** Start Page excerpt **
Andy Barber is a seasoned prosecutor. At the age of fifty, he is the senior assistant to the District Attorney and used to litigating the most complex and high profile cases. When fourteen-year-old Ben Rifkin is found murdered on an April morning — his body abandoned in the park with three parallel, jagged knife wounds to the chest — Andy immediately springs into action, working side-by-side with long-time colleague and friend Paul Duffy, who is in charge of the investigation. Andy perceives no actual or apparent conflict of interest upon learning that the murdered boy is one of his son’s classmates. After all, who could want the case solved more than a parent whose child attends the same school and passes through the same wooded park each day en route to his classes?

It never occurs to Andy or his wife, Laurie, that their own son, Jacob, could be implicated in the crime until disturbing information starts coming to light. Odd postings on Jacob’s Facebook wall, including one from Jacob’s lifelong best friend, Derek, accusing Jacob of killing Ben unsettle Andy, who is determined to pursue a known child molester who resides in the area. And then there is the knife that Andy finds in Jacob’s room. With its serrated edges, could it be the murder weapon?

When Jacob’s fingerprint is found on Ben’s bloody clothing, Andy is not only removed from the case, but placed on administrative leave and Jacob is charged with murder. Only then does Andy confess the truth about his past to Laurie, the woman he has loved since they were seventeen years old.

Jacob insists that he is innocent. Andy and Laurie both love their son completely and want to believe in his innocence. But as their lives are consumed by preparation for Jacob’s trial, the strain of worry and wonder threatens to destroy their marriage and their futures, as well as their son’s. Everything Andy has believed in and counted upon is called into question.

Review:

Author William Landay
William Landay holds degrees from Yale University and Boston College Law School, and is a former prosecutor. Defending Jacob established him among the ranks of foremost legal thriller writers, prime among them being Scott Turow. But Defending Jacob is much more than a legal thriller. By the time Landay drafted the book, he had left his job as a prosecutor and become a full-time writer and, as he characterizes it, “most importantly, a father.” He relates that when he sat down with his editor to discuss the topic of his third book, he wanted to write “a book that reflected my own life a little more, given how my life had changed.” The result was Defending Jacob in which Landay skillfully brings together two worlds, two parts of his life –“the world of criminal law and especially of prosecutors, and the world of raising kids in the suburbs.” Landay “stirred together the worlds of criminal law and the world of young families,” and produced Defending Jacob, a masterful and complex blend of legal mystery, complete with plenty of plot twists and turns, and in-depth character study. The result is a fascinating exploration of guilt and innocence, trust and betrayal, truth and deception.
** End Page excerpt **
#### What to work on:
Could you print the stretch of the Defending Jacob review from "It never occurs" through "the murder weapon?", word for word?
** Start Supplied records **
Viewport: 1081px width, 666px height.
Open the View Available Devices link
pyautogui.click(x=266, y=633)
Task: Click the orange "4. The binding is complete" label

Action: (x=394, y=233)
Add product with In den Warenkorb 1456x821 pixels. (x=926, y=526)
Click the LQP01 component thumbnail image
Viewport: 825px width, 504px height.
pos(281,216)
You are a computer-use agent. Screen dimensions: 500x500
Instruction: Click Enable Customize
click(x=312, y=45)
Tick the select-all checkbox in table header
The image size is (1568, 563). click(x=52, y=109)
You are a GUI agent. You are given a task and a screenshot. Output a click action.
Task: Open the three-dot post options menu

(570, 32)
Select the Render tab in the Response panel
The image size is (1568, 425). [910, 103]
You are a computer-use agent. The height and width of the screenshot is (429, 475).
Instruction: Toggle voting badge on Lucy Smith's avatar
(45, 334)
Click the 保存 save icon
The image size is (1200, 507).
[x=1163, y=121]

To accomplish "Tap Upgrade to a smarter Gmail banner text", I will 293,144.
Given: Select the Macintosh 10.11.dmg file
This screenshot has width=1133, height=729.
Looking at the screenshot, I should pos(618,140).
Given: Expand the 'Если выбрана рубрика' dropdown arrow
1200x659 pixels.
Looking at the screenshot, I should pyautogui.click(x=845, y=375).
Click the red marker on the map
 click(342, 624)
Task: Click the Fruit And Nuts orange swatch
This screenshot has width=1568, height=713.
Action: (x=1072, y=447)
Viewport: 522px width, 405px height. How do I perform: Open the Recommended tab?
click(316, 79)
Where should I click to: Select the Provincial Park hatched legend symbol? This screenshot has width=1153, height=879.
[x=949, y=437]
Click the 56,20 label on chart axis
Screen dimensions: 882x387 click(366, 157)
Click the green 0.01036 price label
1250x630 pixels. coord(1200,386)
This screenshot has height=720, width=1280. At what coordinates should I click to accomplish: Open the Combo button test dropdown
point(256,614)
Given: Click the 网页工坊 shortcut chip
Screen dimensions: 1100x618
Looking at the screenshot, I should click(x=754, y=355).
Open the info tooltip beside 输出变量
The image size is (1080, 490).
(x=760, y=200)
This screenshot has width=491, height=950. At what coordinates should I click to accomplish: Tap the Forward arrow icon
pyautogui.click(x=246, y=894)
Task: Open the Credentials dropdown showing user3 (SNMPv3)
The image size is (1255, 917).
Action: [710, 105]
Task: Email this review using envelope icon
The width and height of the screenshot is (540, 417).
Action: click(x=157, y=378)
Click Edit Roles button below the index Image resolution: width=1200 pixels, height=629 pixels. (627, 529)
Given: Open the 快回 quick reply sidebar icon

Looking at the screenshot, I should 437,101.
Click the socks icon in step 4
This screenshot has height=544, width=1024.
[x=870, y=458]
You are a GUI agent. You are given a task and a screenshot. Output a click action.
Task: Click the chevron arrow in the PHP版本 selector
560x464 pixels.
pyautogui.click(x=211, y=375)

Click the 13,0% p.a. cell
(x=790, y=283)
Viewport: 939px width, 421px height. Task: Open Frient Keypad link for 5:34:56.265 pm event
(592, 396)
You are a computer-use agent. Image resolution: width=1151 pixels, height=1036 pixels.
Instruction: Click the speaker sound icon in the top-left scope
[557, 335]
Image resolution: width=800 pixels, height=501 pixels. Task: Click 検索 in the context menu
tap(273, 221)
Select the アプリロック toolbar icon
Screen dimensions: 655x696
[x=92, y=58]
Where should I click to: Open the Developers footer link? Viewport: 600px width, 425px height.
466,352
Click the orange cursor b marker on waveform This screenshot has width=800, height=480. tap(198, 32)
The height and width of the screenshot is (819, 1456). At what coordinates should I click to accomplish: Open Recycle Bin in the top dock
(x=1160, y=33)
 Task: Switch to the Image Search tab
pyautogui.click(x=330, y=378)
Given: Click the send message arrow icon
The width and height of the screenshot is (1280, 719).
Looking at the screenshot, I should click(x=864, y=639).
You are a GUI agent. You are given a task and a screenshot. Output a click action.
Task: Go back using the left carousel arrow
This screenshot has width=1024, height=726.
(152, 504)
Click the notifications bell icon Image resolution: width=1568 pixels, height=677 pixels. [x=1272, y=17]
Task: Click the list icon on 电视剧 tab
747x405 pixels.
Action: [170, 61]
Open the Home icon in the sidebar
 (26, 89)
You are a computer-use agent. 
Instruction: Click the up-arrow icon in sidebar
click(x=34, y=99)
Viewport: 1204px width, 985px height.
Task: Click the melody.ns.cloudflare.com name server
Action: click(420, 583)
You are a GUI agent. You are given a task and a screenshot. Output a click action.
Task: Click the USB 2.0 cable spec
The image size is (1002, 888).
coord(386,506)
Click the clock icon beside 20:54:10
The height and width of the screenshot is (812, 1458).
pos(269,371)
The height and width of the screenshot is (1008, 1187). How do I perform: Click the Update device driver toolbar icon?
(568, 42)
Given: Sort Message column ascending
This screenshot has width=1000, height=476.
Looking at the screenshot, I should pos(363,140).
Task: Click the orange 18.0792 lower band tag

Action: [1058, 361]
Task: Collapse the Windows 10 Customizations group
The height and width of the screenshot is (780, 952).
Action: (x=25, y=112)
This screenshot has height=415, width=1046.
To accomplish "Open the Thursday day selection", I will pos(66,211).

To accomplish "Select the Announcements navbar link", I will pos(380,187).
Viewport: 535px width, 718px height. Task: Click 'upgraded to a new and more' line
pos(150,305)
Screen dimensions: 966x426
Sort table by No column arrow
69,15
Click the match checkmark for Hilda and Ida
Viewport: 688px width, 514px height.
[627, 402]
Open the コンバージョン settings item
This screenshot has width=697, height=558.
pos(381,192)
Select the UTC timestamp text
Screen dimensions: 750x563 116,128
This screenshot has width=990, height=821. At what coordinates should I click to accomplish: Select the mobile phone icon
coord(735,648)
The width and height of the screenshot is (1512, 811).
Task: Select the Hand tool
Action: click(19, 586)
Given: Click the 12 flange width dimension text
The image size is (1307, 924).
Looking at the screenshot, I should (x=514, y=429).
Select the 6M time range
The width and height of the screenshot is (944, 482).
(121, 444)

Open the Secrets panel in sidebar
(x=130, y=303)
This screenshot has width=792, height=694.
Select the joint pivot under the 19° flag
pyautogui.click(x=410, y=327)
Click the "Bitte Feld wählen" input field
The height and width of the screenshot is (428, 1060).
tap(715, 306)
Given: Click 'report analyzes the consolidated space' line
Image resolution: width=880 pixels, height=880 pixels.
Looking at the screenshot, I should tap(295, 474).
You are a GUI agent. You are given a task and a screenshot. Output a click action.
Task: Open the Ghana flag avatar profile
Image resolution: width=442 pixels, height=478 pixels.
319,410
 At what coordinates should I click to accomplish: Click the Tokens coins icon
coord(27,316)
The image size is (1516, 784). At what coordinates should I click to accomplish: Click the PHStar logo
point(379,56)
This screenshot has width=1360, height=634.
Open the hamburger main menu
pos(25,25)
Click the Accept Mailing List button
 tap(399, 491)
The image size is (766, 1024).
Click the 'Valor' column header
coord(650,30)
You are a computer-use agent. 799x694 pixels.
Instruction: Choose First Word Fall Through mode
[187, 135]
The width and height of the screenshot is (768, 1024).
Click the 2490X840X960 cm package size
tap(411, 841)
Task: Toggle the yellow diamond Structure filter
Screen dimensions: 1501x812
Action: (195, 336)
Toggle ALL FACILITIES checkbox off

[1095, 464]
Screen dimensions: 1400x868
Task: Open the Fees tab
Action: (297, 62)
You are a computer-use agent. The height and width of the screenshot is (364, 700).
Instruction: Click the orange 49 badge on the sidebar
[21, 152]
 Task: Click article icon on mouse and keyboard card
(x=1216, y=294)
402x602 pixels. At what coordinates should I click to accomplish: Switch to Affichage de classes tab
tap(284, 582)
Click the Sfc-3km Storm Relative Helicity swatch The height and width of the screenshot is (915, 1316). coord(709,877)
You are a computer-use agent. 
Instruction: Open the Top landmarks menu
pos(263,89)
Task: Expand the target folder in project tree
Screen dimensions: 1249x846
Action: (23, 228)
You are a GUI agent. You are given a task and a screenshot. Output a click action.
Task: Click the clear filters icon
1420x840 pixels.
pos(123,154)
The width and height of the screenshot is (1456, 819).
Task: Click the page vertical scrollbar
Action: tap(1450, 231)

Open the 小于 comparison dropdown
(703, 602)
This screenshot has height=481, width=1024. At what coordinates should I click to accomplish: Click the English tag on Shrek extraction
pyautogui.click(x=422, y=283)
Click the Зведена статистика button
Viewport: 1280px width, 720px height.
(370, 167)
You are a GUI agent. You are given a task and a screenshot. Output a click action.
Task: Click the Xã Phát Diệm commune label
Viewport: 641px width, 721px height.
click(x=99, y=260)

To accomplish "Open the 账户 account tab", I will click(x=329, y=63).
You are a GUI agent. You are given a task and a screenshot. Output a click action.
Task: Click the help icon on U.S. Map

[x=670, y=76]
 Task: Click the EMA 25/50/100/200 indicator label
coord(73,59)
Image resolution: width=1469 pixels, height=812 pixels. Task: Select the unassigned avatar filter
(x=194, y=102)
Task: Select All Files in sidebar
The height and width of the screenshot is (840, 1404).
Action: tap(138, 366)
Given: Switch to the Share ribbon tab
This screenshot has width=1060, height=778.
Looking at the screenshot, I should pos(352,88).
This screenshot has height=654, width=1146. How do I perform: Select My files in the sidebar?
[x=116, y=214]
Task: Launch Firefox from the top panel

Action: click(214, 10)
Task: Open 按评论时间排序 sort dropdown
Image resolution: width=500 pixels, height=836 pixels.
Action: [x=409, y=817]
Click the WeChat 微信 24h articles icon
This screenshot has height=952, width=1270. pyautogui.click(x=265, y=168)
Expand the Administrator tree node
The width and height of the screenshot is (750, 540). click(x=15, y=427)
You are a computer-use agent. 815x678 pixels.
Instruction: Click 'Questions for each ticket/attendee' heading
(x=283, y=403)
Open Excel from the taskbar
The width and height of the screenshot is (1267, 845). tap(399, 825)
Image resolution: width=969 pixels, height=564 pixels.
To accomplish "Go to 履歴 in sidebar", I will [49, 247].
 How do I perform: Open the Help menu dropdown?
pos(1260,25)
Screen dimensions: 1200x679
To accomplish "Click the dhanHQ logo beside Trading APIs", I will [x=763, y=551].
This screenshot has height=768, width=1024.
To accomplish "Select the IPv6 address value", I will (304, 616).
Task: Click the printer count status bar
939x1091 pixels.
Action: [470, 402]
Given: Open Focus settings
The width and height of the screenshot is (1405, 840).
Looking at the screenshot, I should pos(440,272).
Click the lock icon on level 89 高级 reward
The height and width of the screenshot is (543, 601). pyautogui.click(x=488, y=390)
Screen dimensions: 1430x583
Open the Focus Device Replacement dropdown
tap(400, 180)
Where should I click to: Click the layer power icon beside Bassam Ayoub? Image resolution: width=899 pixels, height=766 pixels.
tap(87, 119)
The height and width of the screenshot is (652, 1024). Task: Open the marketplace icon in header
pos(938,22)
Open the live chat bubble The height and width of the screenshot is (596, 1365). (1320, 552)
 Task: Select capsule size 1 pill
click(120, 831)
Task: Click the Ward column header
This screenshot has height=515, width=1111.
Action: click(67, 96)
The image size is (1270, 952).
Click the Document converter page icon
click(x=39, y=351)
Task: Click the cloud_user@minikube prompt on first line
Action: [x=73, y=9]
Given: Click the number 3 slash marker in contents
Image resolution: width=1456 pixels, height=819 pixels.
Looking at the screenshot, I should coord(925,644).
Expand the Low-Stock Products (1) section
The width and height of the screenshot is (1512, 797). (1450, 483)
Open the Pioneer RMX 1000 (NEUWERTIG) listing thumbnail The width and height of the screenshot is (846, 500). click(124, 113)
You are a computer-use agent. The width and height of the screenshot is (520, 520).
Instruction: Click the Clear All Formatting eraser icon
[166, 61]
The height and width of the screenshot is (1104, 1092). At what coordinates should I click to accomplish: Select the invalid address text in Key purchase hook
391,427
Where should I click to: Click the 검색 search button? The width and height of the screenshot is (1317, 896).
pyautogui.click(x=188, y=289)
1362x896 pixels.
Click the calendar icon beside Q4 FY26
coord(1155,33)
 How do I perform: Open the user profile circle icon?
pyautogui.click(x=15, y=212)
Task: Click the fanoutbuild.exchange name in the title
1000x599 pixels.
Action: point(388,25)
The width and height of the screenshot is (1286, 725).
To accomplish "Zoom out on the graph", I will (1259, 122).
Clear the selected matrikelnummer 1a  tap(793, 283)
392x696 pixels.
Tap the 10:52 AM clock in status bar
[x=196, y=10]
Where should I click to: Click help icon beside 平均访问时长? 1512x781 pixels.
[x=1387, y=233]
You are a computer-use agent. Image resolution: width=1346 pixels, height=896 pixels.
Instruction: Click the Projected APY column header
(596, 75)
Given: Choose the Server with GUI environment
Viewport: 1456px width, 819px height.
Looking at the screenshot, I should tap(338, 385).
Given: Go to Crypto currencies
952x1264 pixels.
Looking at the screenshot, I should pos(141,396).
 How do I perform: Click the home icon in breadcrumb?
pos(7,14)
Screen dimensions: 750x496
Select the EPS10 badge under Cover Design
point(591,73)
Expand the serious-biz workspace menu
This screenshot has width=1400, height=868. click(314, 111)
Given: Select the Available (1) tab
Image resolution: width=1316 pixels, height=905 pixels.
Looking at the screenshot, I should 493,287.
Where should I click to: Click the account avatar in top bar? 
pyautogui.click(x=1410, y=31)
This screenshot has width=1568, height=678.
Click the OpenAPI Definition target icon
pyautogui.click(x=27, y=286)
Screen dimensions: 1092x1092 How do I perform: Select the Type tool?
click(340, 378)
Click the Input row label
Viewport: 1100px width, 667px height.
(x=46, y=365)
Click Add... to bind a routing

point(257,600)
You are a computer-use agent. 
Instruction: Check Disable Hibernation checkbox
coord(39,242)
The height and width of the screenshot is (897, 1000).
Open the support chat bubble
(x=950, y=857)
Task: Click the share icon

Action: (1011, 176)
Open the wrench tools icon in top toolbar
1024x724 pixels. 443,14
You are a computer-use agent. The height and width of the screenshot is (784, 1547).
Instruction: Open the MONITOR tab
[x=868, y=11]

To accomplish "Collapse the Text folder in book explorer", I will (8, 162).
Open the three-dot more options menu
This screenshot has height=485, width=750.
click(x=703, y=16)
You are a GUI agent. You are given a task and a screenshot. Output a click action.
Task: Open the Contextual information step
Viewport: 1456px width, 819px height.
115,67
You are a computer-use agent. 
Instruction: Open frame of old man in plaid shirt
** End Supplied records **
#### Answer for the task:
It never occurs to Andy or his wife, Laurie, that their own son, Jacob, could be implicated in the crime until disturbing information starts coming to light. Odd postings on Jacob’s Facebook wall, including one from Jacob’s lifelong best friend, Derek, accusing Jacob of killing Ben unsettle Andy, who is determined to pursue a known child molester who resides in the area. And then there is the knife that Andy finds in Jacob’s room. With its serrated edges, could it be the murder weapon?